** ASSIGNED TASK 1 **
List every passage set in double quotation marks in the interview excerpt below.

** EXCERPT PROVIDED **
Sophie Lorain: That was the point. That wasn’t written in the movie. There was no Bollywood Christmas dance. The original ending of the movie was more classical. I knew it worked on paper. I’d read it and it works because Catherine Leger is a good writer and she doesn’t do stupid stuff. She didn’t want to go and do something overly romantic or Cinderella-like. She had an ending that was quite plausible. I have to give it credit. It worked.

But once we started shooting the film I was questioning this ending, not because of what it said, but because of what it looked like visually. I thought because the film was in black and white and the dialogue was fun and the girls were so full of life and this storyline, which isn’t the biggest storyline ever, but it’s cute, it’s refreshing, it’s intelligent. I said to Catherine, “You know, we’re going to get to the end and we’re going to expect a little something. Otherwise it’ll be a little been there, done that.” She said, “Yeah, fine. Do whatever you want to do” because we know each other and she trusts me.

You know that scene in the store when the guys are practicing on the video screen, on the dance game? There were several videos and I knew I had to show them (doing the dances) so I pick which songs so they could have time to practice. As I was doing that I started watching a lot of videos that my producers had bought, that we had the rights to, and that’s when I saw this Bollywood Christmas thing. I said, “How stupid could this be?” (laughs)

I showed it to my director of photography and we said to each other “Why don’t we do something with that at the end?” That was exactly what I was aiming at. We shot both endings. I said if we block the ending as it is written and it doesn’t work we won’t shoot it. We’ll change right away. So I sent the video to the kids and I said, “Guys, watch this. Learn the moves. We might do this at the end.” They just went, “Are you crazy?” I said, “No, no. We’ll give it a try.”

** INFORMATION GIVEN **
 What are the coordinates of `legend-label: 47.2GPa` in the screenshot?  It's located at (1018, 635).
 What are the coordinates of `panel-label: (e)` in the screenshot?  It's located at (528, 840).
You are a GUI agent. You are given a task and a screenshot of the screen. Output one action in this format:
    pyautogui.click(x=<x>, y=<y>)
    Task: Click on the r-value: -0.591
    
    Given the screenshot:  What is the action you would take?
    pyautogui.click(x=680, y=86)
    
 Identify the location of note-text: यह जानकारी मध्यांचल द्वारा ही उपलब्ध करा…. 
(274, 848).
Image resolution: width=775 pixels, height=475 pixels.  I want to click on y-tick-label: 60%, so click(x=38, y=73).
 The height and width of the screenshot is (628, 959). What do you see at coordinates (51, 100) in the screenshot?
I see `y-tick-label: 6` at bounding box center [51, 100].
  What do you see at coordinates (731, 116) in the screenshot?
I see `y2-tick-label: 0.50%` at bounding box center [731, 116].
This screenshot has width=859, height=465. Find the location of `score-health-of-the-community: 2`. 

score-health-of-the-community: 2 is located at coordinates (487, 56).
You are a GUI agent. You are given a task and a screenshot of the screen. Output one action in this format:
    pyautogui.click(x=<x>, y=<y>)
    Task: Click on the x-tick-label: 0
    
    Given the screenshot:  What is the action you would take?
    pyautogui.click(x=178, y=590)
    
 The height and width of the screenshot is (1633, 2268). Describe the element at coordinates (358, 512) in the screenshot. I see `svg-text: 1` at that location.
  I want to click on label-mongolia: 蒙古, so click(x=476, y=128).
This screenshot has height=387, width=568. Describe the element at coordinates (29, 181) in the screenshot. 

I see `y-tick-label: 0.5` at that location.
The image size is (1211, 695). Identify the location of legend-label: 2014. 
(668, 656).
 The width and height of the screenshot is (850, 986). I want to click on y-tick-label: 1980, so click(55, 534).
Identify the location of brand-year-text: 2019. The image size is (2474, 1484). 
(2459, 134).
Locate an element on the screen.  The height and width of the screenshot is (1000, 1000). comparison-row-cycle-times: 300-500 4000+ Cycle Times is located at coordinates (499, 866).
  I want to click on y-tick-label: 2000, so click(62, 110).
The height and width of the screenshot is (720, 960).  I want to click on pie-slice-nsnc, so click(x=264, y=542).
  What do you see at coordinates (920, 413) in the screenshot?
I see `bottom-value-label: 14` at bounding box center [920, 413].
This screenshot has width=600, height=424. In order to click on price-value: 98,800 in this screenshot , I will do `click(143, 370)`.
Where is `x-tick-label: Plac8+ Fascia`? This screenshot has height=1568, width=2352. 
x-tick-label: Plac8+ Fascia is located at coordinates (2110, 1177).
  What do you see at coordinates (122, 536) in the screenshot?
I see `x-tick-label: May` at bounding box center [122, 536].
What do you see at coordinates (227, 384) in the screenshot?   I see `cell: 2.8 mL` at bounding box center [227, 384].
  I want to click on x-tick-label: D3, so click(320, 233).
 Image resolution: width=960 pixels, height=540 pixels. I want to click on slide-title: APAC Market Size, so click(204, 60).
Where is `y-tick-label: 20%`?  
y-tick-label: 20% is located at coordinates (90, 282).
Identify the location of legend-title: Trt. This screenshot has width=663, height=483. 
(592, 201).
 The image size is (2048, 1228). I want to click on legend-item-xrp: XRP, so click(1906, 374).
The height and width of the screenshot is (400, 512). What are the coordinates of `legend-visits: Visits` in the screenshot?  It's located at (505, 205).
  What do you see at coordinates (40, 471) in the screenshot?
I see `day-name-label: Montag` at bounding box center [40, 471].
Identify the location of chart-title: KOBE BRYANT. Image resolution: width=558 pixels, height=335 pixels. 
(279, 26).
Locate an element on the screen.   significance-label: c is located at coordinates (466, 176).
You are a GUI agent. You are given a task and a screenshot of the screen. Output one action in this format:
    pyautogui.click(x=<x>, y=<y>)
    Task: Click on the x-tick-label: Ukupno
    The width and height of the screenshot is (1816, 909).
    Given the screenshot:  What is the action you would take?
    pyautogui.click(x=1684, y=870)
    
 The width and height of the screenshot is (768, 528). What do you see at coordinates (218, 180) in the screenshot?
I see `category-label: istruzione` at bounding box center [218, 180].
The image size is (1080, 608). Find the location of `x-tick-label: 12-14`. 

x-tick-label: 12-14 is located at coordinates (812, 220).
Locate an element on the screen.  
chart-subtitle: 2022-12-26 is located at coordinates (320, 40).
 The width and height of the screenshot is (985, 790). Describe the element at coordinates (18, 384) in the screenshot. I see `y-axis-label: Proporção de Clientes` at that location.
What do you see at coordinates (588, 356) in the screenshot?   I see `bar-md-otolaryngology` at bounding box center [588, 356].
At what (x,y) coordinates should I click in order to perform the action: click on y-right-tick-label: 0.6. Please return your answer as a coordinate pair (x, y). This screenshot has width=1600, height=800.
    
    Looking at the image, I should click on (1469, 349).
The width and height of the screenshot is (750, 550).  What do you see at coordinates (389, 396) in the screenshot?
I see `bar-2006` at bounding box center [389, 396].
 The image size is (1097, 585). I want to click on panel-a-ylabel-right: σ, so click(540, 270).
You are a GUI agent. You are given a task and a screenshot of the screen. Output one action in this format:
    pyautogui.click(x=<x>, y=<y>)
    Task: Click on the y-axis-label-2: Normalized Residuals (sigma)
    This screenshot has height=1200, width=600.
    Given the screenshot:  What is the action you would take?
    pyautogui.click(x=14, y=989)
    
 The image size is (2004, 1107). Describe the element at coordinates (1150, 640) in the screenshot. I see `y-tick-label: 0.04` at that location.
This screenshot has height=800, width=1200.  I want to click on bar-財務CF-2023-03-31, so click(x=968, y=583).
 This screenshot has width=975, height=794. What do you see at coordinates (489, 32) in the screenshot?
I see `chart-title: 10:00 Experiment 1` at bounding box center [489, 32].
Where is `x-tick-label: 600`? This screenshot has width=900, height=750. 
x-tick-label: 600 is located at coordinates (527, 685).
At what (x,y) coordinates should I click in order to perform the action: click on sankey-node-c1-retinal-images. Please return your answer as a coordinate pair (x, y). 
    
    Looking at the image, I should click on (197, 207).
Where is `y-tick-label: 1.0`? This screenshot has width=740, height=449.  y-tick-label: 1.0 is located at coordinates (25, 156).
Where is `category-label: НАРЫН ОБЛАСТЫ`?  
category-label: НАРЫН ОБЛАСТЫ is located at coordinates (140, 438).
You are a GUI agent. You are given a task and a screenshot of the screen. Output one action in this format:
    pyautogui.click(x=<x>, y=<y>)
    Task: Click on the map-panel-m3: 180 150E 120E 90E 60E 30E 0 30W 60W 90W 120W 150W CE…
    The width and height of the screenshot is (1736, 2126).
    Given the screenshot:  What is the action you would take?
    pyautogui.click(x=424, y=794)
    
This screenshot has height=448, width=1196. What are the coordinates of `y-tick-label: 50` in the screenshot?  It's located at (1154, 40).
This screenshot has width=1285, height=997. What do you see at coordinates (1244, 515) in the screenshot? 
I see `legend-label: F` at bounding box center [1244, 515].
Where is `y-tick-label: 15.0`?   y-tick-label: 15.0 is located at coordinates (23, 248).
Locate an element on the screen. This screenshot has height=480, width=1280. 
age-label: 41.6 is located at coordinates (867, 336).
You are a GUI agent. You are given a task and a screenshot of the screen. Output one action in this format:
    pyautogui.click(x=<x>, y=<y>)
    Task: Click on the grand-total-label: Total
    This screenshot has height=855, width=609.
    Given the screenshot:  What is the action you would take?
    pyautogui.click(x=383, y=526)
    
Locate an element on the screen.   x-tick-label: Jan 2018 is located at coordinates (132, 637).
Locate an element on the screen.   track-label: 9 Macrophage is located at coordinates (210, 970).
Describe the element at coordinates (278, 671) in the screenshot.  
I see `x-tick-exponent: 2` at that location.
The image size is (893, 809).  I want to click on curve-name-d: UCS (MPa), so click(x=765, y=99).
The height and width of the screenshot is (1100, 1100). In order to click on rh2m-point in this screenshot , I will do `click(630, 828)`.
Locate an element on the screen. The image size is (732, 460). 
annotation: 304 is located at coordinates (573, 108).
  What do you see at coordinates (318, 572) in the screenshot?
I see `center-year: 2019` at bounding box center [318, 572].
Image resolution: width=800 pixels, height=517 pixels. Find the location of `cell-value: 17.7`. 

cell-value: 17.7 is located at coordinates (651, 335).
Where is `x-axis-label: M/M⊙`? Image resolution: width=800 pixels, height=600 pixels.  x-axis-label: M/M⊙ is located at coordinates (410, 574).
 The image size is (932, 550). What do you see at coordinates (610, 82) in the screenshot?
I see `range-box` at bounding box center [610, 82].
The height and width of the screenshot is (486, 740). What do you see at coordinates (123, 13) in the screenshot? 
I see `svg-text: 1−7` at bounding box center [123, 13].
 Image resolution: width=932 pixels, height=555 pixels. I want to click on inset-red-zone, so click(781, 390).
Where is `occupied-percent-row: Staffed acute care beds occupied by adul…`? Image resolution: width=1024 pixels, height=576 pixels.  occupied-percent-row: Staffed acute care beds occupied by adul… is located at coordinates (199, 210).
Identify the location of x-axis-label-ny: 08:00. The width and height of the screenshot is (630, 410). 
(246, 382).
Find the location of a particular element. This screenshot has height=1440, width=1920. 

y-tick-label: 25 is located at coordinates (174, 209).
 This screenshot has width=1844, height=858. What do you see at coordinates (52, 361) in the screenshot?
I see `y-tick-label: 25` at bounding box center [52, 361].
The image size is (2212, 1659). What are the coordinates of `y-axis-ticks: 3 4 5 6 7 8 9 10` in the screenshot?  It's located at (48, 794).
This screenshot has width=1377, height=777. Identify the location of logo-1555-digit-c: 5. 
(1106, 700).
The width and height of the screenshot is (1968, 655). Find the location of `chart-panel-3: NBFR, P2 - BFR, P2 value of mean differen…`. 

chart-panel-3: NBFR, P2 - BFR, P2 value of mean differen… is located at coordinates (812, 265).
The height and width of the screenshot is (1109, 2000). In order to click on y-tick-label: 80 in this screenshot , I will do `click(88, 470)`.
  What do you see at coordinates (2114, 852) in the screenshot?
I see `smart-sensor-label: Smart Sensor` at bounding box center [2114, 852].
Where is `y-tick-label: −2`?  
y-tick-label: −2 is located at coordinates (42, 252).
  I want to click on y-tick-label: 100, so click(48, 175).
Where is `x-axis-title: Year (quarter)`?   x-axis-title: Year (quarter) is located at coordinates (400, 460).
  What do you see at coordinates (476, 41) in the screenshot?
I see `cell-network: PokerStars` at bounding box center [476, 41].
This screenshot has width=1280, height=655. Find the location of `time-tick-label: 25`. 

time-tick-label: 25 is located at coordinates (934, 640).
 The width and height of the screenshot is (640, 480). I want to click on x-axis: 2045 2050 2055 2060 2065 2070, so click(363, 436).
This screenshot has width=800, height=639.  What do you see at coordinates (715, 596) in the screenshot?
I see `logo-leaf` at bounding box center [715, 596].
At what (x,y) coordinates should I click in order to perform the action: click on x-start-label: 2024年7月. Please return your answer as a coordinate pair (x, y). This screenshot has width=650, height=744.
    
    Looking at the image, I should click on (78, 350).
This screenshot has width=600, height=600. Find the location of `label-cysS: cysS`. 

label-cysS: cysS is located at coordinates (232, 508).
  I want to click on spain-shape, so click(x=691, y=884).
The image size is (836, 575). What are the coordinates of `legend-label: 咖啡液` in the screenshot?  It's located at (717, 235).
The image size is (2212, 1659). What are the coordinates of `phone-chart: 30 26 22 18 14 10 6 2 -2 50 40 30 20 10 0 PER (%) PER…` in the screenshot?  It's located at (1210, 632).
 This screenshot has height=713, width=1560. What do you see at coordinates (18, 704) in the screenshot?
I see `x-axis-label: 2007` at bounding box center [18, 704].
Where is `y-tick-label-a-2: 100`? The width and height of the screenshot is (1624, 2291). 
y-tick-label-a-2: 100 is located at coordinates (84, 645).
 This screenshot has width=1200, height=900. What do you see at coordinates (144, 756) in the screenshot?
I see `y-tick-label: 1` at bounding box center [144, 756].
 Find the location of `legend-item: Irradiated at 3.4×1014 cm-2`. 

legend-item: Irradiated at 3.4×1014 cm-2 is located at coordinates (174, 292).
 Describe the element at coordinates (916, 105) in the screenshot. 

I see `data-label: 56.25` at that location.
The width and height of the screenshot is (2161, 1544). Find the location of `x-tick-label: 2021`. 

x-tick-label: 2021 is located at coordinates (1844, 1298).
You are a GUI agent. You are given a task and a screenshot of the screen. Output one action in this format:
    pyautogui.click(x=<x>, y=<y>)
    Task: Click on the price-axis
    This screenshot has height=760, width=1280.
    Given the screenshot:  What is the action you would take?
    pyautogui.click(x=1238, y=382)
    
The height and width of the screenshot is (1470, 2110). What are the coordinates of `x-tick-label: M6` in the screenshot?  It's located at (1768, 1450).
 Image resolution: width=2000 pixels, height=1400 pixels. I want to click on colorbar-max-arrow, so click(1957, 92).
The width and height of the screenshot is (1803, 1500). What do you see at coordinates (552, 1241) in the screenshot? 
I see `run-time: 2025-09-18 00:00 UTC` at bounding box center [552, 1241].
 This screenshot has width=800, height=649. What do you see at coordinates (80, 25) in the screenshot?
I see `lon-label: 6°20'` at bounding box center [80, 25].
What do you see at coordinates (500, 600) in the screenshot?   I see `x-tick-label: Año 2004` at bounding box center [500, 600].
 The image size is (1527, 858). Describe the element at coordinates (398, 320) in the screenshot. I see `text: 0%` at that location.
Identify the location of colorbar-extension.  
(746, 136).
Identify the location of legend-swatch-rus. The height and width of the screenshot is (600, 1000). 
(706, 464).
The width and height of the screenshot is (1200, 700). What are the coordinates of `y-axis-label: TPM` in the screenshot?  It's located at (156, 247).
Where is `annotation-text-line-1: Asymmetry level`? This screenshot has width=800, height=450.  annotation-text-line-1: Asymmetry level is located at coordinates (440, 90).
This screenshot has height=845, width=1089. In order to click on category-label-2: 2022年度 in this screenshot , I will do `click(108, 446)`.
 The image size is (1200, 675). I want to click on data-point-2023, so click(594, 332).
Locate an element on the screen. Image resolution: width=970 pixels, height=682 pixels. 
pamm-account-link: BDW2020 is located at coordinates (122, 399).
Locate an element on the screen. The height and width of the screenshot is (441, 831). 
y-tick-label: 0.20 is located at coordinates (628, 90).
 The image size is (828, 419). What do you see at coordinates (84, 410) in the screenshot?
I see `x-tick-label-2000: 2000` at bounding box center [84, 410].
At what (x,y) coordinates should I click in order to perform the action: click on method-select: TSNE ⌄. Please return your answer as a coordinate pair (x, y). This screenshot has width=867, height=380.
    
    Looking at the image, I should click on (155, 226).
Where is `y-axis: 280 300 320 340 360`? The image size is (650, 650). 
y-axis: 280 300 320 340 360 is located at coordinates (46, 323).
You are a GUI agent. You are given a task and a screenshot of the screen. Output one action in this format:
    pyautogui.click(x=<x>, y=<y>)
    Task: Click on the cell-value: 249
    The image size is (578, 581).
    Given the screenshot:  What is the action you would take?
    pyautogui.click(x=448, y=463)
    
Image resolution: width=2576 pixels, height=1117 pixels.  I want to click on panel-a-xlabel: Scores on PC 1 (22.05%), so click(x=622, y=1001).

** ASSIGNED TASK 2 **
Please reproduce the records from the line with "This screenshot has width=1285, height=997." to the line with "pyautogui.click(x=383, y=526)", substituting "screen assistant" for "GUI agent" and leaving everything else unchanged.

** ANSWER 1 **
1. You know, we’re going to get to the end and we’re going to expect a little something. Otherwise it’ll be a little been there, done that.
2. Yeah, fine. Do whatever you want to do
3. How stupid could this be?
4. Why don’t we do something with that at the end?
5. Guys, watch this. Learn the moves. We might do this at the end.
6. Are you crazy?
7. No, no. We’ll give it a try.

** ANSWER 2 **
This screenshot has width=1285, height=997. What do you see at coordinates (1244, 515) in the screenshot? 
I see `legend-label: F` at bounding box center [1244, 515].
Where is `y-tick-label: 15.0`?   y-tick-label: 15.0 is located at coordinates (23, 248).
Locate an element on the screen. This screenshot has height=480, width=1280. 
age-label: 41.6 is located at coordinates (867, 336).
You are a screen assistant. You are given a task and a screenshot of the screen. Output one action in this format:
    pyautogui.click(x=<x>, y=<y>)
    Task: Click on the grand-total-label: Total
    This screenshot has height=855, width=609.
    Given the screenshot:  What is the action you would take?
    pyautogui.click(x=383, y=526)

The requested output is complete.